Excerpt>
+ + + + +
China Dominates Solar Energy Industry

Solar panels | Image by Daniel Bosma/Getty Images

China’s commitment to solar energy production is staggering, surpassing the rest of the world in non-fossil fuel energy production and out-spending other economic powers in the industry by a factor of four.

The scale of China’s production is immense, with the country manufacturing 80% of the world’s solar panels, 60% of electric vehicles, and over 80% of batteries for electric vehicles. China also has a near monopoly on certain rare earth materials as it produces 60% and processes an estimated 90% of some of the rarest minerals on earth, such as cobalt and lithium. These minerals are necessary to build renewable energy infrastructure, according to Oilprice.com.

Premier Li Qiang, the country’s second-highest official, announced at the annual session of China’s legislature that the communist government will accelerate the construction of solar panel farms and other renewable energy projects, such as wind and hydroelectric power, per The New York Times.
+ + + + +
Dataset excerpts>
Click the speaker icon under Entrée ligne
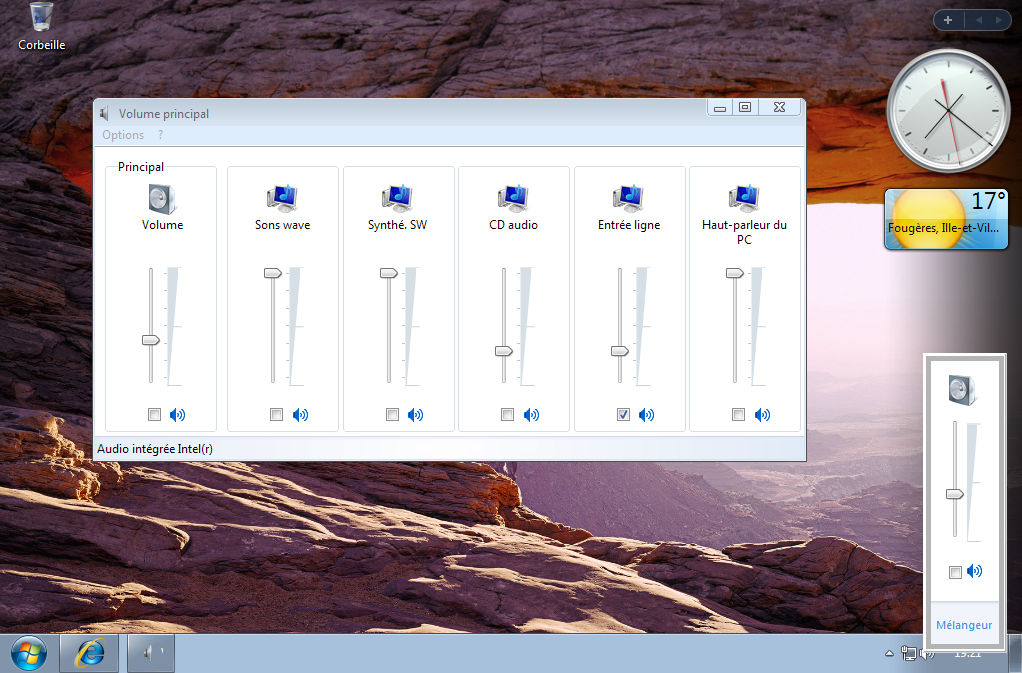 (x=646, y=414)
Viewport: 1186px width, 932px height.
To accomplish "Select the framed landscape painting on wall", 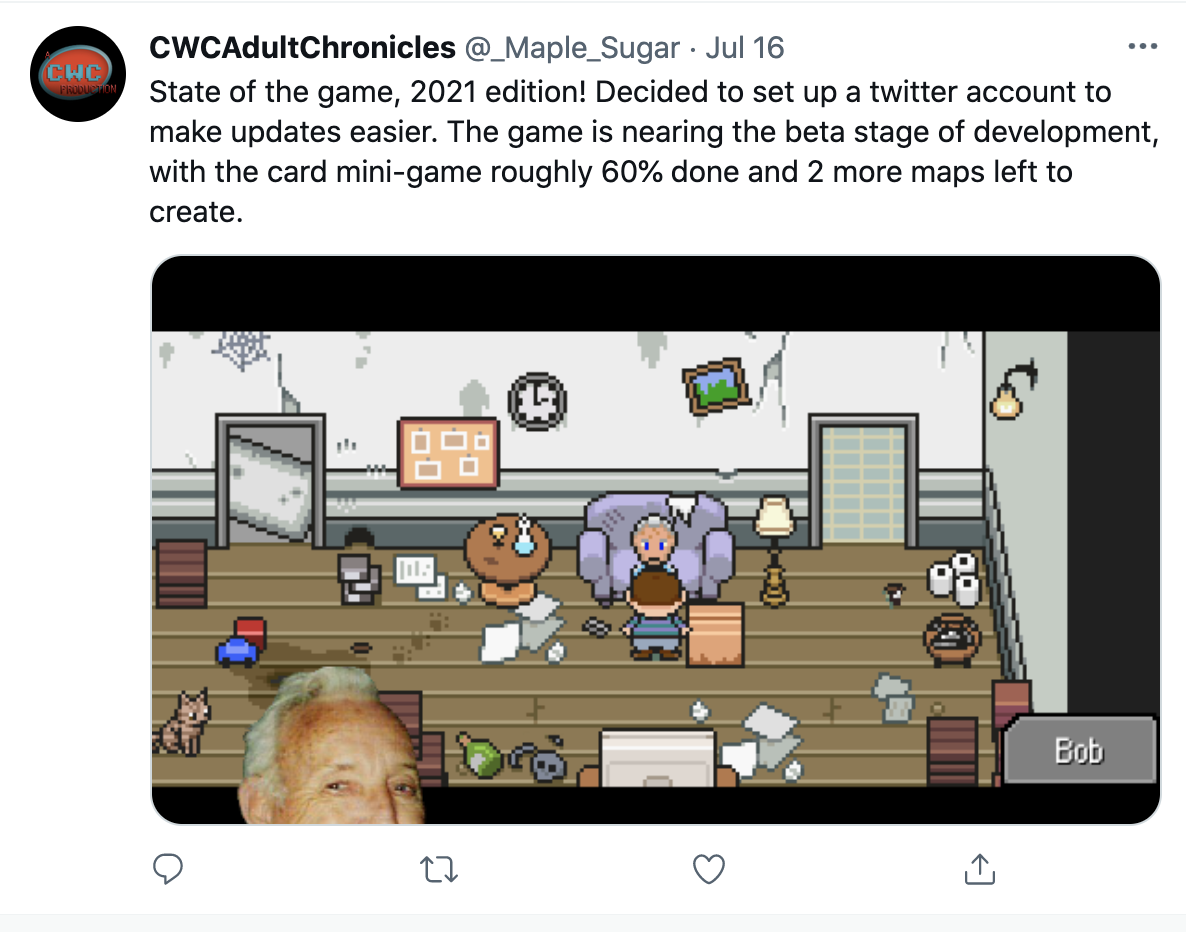I will click(716, 386).
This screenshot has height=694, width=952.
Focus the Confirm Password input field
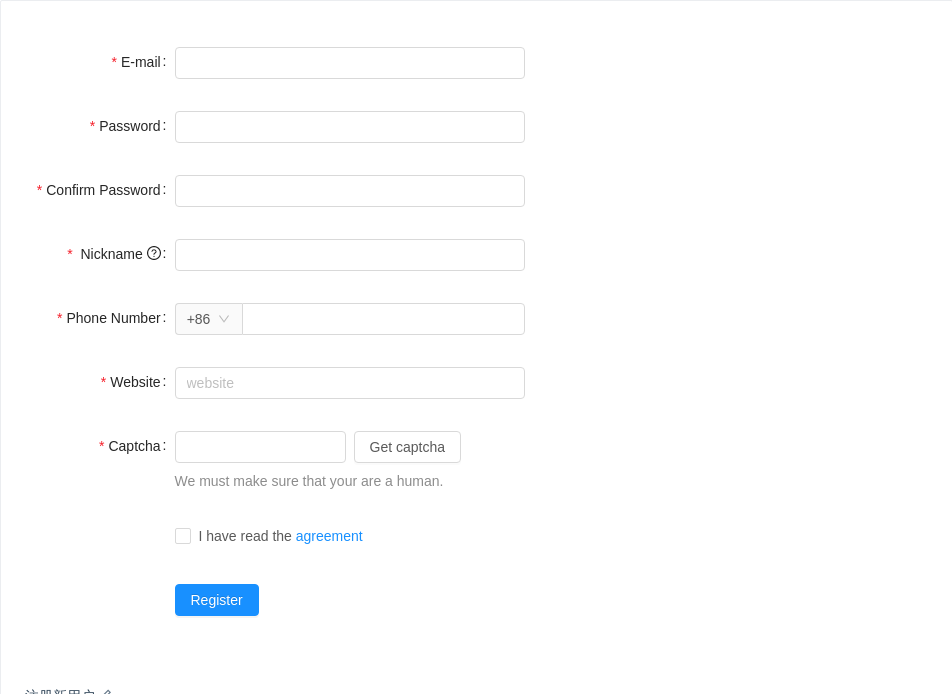350,191
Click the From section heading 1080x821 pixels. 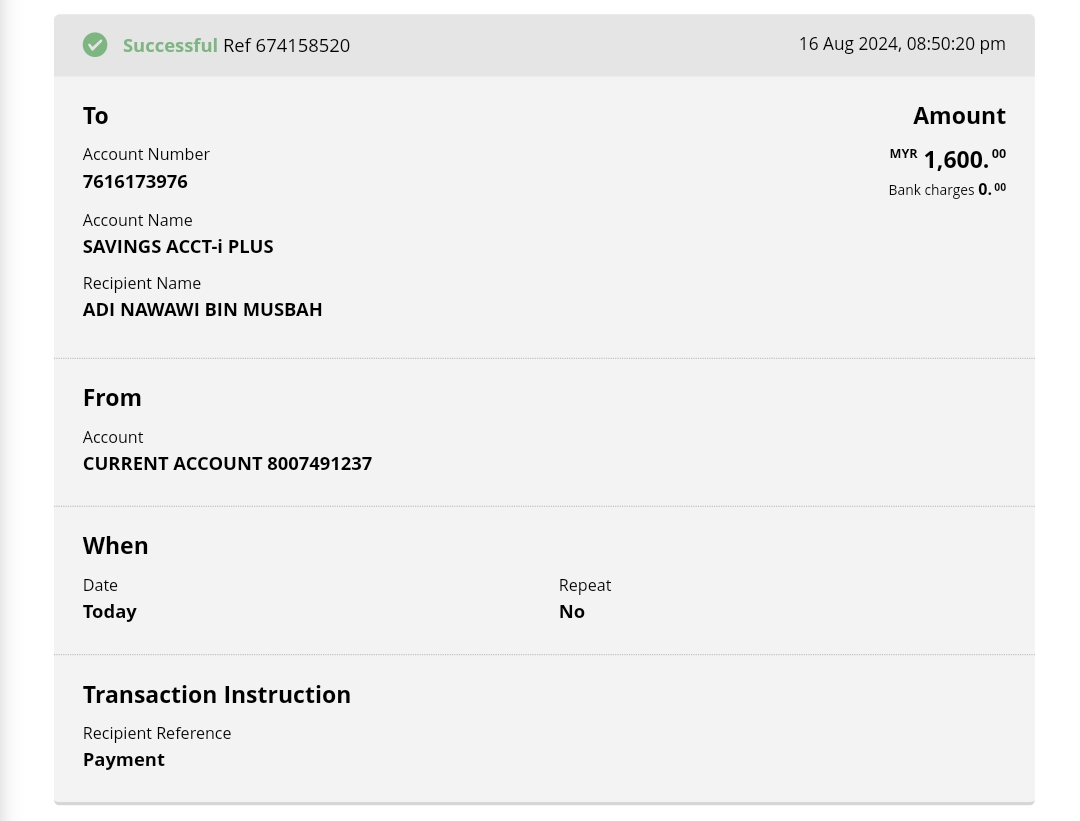click(x=112, y=398)
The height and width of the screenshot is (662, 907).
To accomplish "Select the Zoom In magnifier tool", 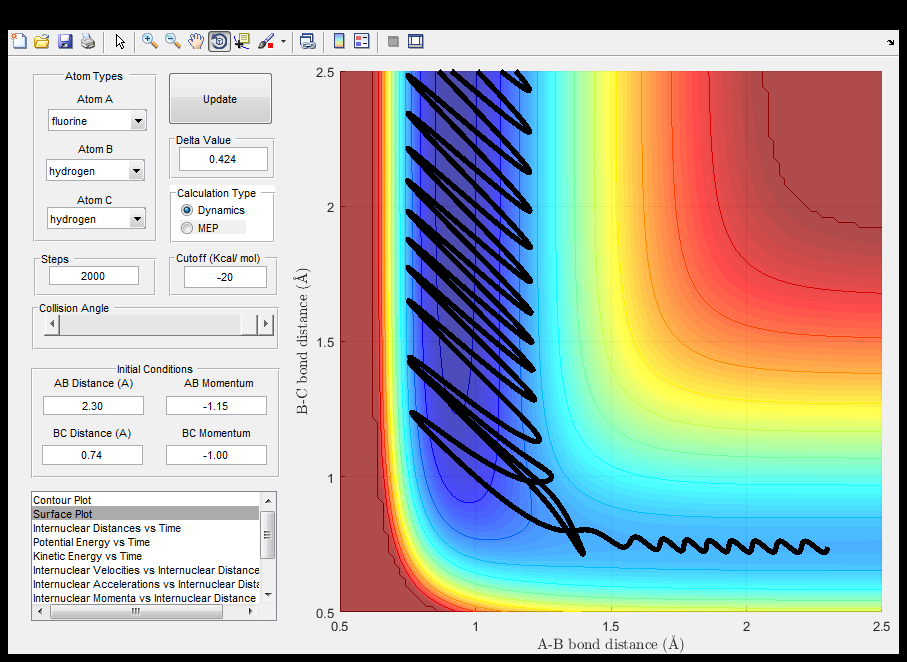I will pos(150,41).

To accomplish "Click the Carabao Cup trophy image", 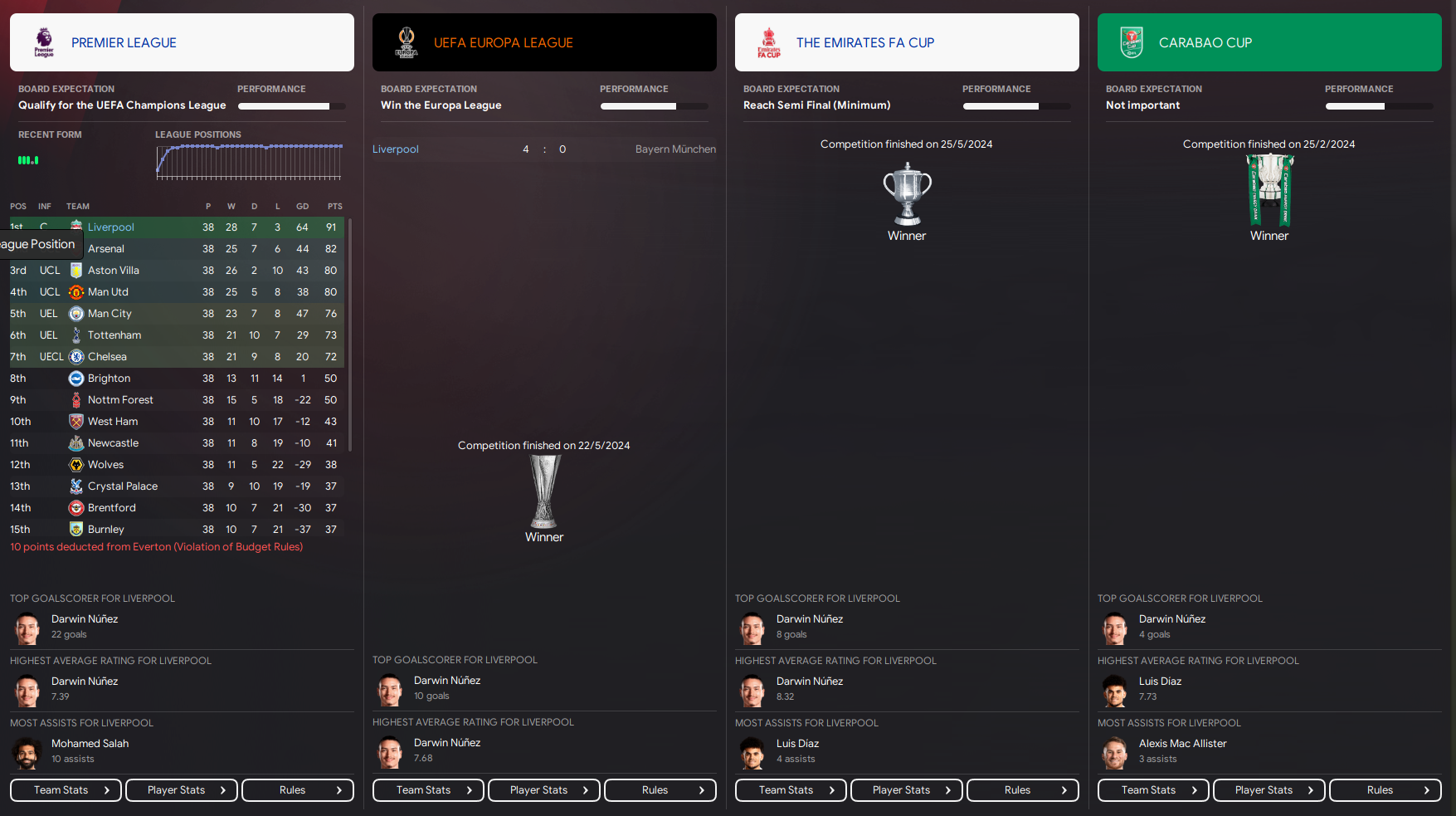I will click(x=1269, y=190).
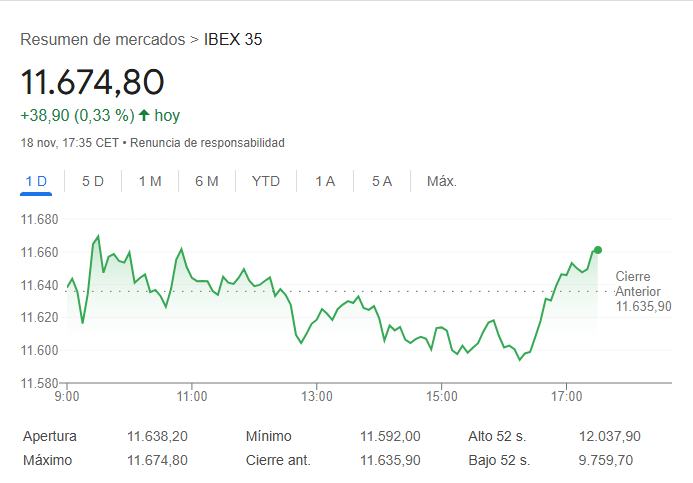
Task: Click the +38,90 (0,33 %) daily change
Action: click(x=77, y=115)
+ + + + +
Task requirements>
1. In the article on China's solar industry, transcribe everything from "China’s commitment to" down to "factor of four.".
2. Based on the article on China's solar industry, do these statements agree with it? Answer yes or no for each and quote the words that decide it.
(a) China makes 80% of the world's solar panels.
(b) China processes about 60% of minerals such as cobalt and lithium.
(c) Premier Li Qiang announced the plan at the annual session of China's legislature.
3. According to the article on China's solar industry, what share of the world's batteries for electric vehicles does China make?

Your written answers>
1.
China’s commitment to solar energy production is staggering, surpassing the rest of the world in non-fossil fuel energy production and out-spending other economic powers in the industry by a factor of four.

2.
(a) Yes: "manufacturing 80% of the world’s solar panels"
(b) No: "processes an estimated 90% of some of the rarest minerals on earth, such as cobalt and lithium"
(c) Yes: "announced at the annual session of China’s legislature that the communist government will accelerate the construction of solar panel farms"

3. Over 80%.